Although the first thunder was heard at around 7 p.m. (BST) most of the precipitation from the storm fell between 8 p.m. and 9.15 p.m. (BST). There were large hailstones up to 1.5 cm in diameter (some had a flattened, smarty shape). The lightning was mostly cloud to cloud with some intense cloud-to-ground strikes.
In the subsequent sections all times are given as UTC or Z which are 1 hour behind BST (British Summer Time).
At Beaufort Park, Bracknell 65 mm fell in the space of about an hour and hailstones in excess of 1 cm diameter were measured. The 1961-90 average for the entire month is only 56 mm and this comes after the wettest April on record when Bracknell had over 3 times its normal rainfall amount.
The table below gives return periods for the event and shows that the storm was a 1 in 112 year event.
|Hour ending (UTC)||Precipitation (mm)||Return period (years)|
|2 hour total||64.8||112|
The daily total (0900-0900 UTC) was 65.8 mm and was the second wettest day since records began in 1962 (see below). 70.8 mm fell on 20 September 1980. The chart below shows minute-by-minute rainfall rate in millimetres per hour and indicates a peak of 180 mm/h. These data were recorded using a tipping-bucket raingauge (TBR).
|Top five wettest days in Bracknell||Top five wettest Mays in Bracknell|
|1||20 Sep 1980||70.8 mm||1||2000||149.8 mm|
|2||7 May 2000||65.8 mm||2||1979||117.6 mm|
|3||10 Jun 1971||59.1 mm||3||1967||116.0 mm|
|4||15 Sep 1968||55.2 mm||4||1984||107.0 mm|
|5||13 Sep 1975||48.0 mm||5||1978||90.3 mm|
Please note: The greatest rainfall rate depicted on the Bracknell area image is >64 mm/hr; a limitation of the encoding and data transfer method.

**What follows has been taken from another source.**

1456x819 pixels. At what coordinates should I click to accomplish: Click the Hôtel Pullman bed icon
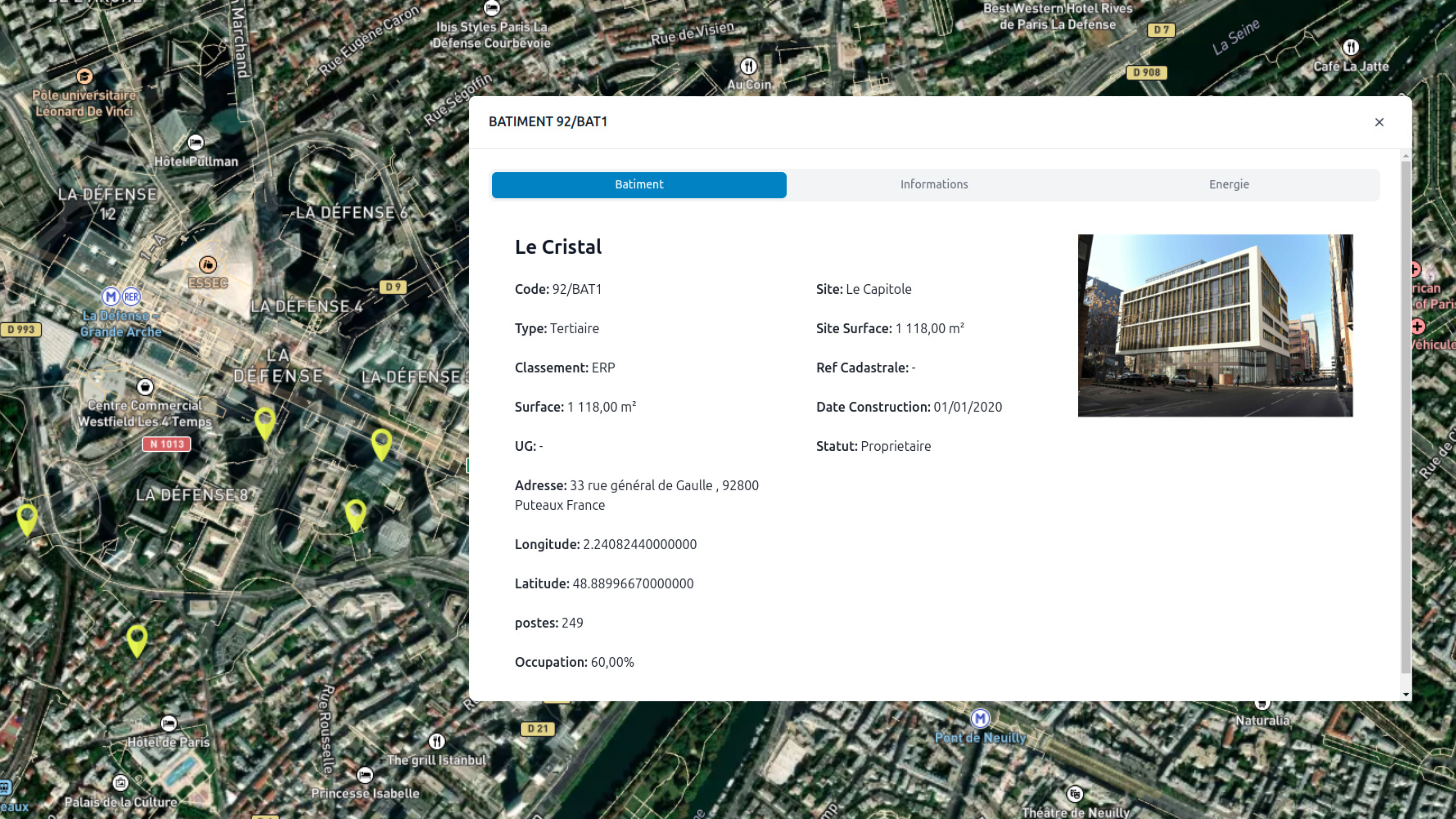point(196,142)
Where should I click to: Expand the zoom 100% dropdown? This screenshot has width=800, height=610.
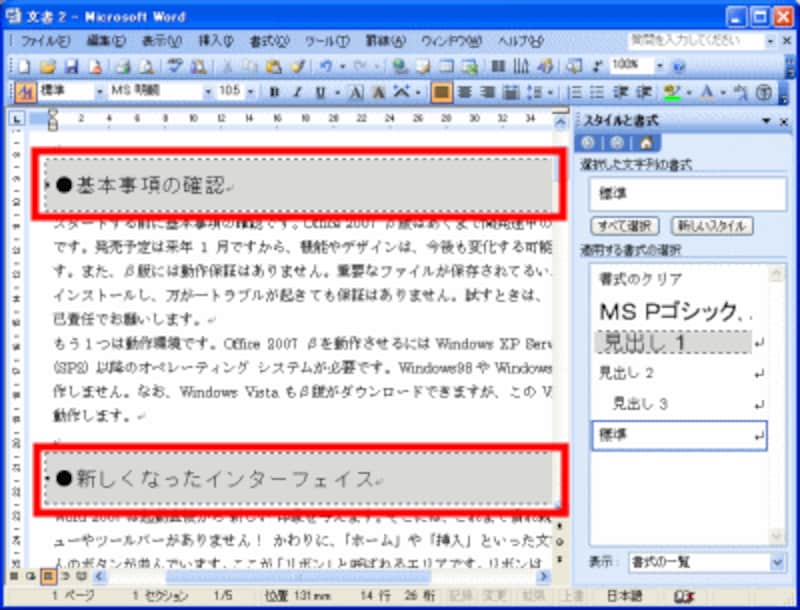(659, 66)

The empirical relationship between radar reflectivity and rainfall rate is fixed whereas in reality this is highly dependent on precipitation type and is very different for rain and hail.
For the 7 May 2000 1800 (UTC).
The images below show lightning activity detected by EA (Electricity Association) Technology. EA Technology use a magnetic direction finding system operating at ~1 kHz. The accuracy can vary depending on how many sensors pick up each flash, but is usually less than 2 km. The images show reports for the period 1900-2000 UTC, colour coded at five-minute intervals. The area shown is 1.2° W to 0.5° W and 51.1° N to 51.5° N, the gridlines are 0.1° apart. The peak of the activity seems to be at 1930 when 72 reports were observed.